Return the lines beginning at the one that contains "This screenshot has height=197, width=344." and continuing to the end of the entries, including both ends, exactly as written and nothing else.

:: DATA EXTRACT

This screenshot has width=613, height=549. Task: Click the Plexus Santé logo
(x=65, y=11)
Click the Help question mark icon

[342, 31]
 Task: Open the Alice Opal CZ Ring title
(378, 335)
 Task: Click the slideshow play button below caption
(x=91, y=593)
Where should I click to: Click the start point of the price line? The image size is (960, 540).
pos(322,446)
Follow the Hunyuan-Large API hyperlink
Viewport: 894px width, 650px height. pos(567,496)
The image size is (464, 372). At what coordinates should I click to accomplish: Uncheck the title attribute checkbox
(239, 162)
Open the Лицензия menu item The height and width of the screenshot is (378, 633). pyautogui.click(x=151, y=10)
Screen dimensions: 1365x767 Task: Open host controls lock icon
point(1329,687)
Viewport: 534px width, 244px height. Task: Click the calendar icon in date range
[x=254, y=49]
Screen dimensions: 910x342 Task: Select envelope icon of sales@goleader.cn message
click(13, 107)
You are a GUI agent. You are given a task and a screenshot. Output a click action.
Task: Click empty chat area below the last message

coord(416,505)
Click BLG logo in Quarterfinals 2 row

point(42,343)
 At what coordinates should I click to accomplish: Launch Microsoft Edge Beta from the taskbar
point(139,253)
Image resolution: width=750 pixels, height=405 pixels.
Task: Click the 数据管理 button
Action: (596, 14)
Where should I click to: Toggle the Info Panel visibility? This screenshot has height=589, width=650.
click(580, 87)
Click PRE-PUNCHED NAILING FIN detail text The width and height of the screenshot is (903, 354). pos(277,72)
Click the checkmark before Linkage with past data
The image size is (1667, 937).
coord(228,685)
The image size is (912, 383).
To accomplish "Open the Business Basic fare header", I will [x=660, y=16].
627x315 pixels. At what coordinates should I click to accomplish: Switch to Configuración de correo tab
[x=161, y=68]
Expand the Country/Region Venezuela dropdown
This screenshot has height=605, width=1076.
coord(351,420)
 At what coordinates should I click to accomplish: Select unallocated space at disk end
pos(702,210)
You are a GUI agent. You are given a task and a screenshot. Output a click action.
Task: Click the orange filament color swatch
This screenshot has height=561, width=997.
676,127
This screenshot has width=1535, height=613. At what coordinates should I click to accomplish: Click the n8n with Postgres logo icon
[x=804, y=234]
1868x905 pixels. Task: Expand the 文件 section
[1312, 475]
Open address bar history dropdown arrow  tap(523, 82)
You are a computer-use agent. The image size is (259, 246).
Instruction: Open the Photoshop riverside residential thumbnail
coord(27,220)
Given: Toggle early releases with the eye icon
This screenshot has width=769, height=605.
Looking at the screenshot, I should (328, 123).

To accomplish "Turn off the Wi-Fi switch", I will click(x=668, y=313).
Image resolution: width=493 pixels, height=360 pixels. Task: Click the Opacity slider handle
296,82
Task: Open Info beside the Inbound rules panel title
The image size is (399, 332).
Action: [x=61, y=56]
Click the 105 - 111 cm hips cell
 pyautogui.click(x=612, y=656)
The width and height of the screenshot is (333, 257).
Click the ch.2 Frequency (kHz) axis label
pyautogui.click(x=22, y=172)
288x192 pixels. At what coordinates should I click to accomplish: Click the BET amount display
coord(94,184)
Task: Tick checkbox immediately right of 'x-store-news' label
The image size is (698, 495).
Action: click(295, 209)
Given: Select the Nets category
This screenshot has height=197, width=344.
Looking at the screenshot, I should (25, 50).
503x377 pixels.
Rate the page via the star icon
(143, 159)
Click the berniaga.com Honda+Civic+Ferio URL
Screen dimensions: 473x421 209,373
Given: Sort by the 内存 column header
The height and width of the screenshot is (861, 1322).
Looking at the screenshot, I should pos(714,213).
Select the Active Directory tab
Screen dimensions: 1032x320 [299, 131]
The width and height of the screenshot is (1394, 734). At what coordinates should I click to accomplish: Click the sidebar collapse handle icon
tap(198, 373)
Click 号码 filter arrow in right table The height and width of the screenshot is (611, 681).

::::

## [COMPLETED TASK]
This screenshot has height=197, width=344.
Looking at the screenshot, I should (25, 50).
503x377 pixels.
Rate the page via the star icon
(143, 159)
Click the berniaga.com Honda+Civic+Ferio URL
Screen dimensions: 473x421 209,373
Given: Sort by the 内存 column header
The height and width of the screenshot is (861, 1322).
Looking at the screenshot, I should pos(714,213).
Select the Active Directory tab
Screen dimensions: 1032x320 [299, 131]
The width and height of the screenshot is (1394, 734). At what coordinates should I click to accomplish: Click the sidebar collapse handle icon
tap(198, 373)
Click 号码 filter arrow in right table The height and width of the screenshot is (611, 681).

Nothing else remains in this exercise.